Mimis Stefanakos

Personal information
- Full name: Dimitrios Stefanakos
- Date of birth: 19 October 1936
- Place of birth: Kalamata, Greece
- Date of death: 17 December 2021 (aged 85)
- Position(s): Defender

Senior career*
- Years: Team / Apps / (Gls)
- 1946–1958: Iperochi Neapoleos
- 1958–1965: Olympiacos / 170 / (3)
- 1965: Rangers Johannesburg
- 1965: Corinthians Johannesburg

International career
- 1958–1963: Greece / 8 / (0)
- 1960: Greece Olympic / 3 / (0)

= Dimitrios Stefanakos =

Greek footballer (1936–2021)

Dimitrios "Mimis" Stefanakos (Δημήτριος "Μίμης" Στεφανάκος; 19 October 1936 – 17 December 2021) was a Greek footballer who played for Olympiacos and the Greece national team.

==Career==
Born in Kalamata, Stefanakos fled the German occupation with his family before beginning his football career as a defender with Iperochi Neapoleos in 1946, until he joined Alpha Ethniki side Olympiacos F.C. in July 1965. He spent most of his senior career with Olympiacos winning the league championship six times and the cup eight times.

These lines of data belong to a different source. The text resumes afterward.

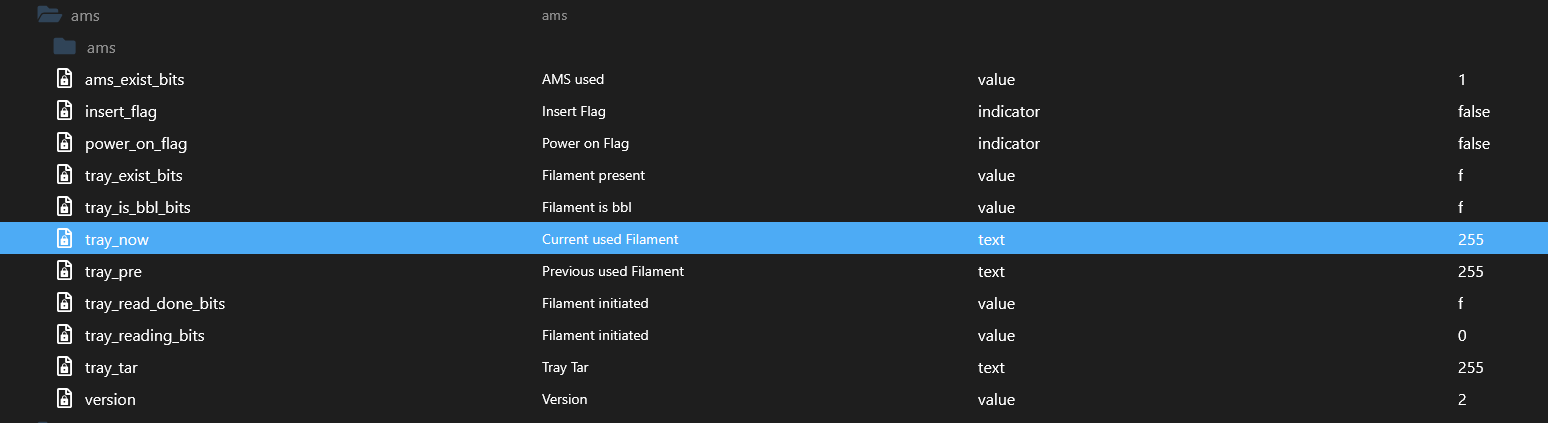Select the tray_is_bbl_bits row
The height and width of the screenshot is (423, 1548).
(x=137, y=207)
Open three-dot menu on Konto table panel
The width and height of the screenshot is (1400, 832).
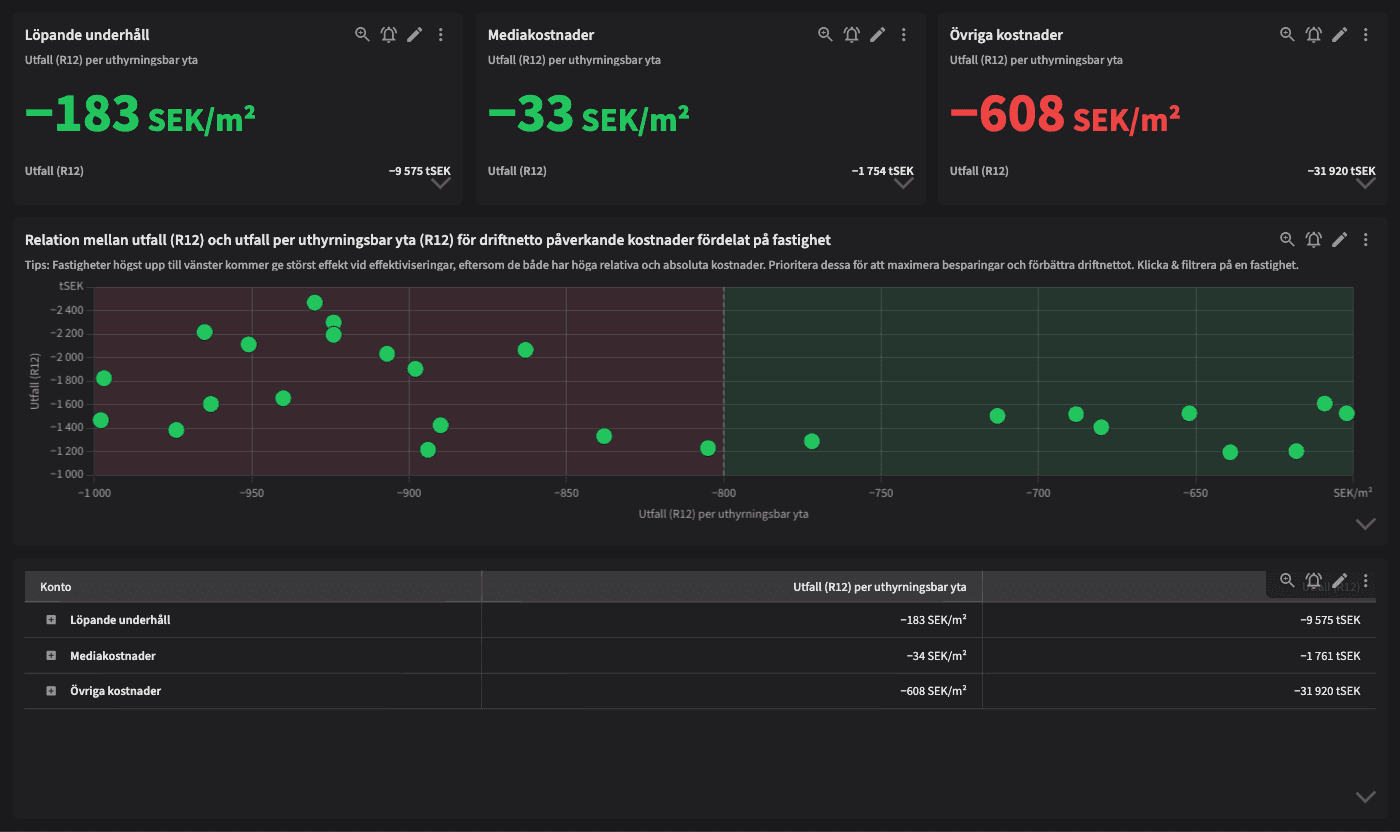1366,580
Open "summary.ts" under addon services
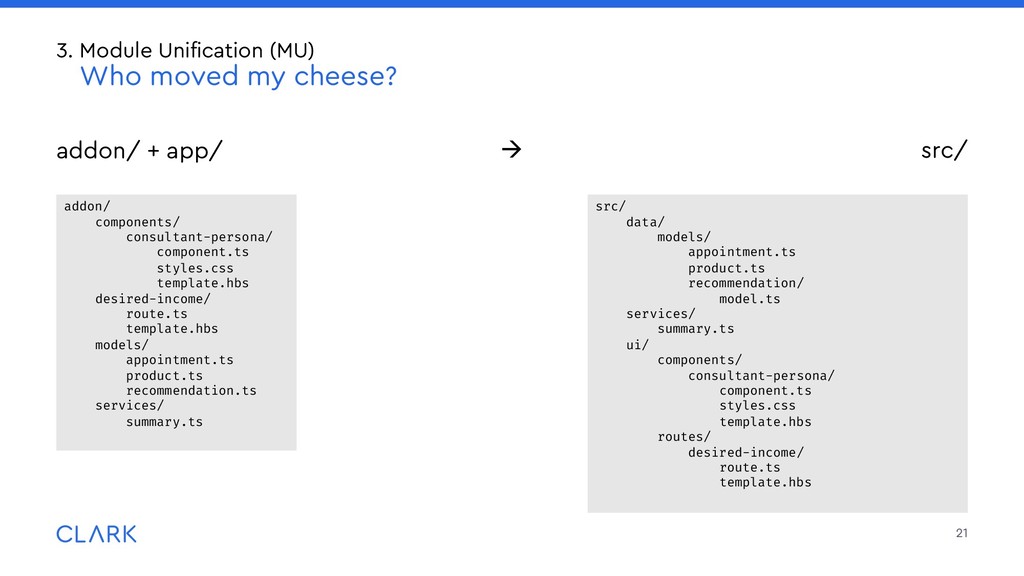This screenshot has height=576, width=1024. click(x=164, y=421)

Stefanakos left Olympiacos in 1965 for Rangers in South Africa, and finished his career with Corinthians in Brazil.

Stefanakos made eight appearances for the Greece national team from 1958 to 1963.

==Honours==

Olympiacos
- Panhellenic Championship: 1957–58, 1958–59
- Greek Cup:1958, 1959, 1960, 1961, 1963 και 1965
- Piraeus' League: 1958, 1959

==Filmography==
Stefanakos appeared in seven Greek movies.

==Personal life and death==
Stefanakos was married to Martha Karagianni. The couple had a child who died three days after the birth. The couple separated few months later. He died on 17 December 2021, at the age of 85.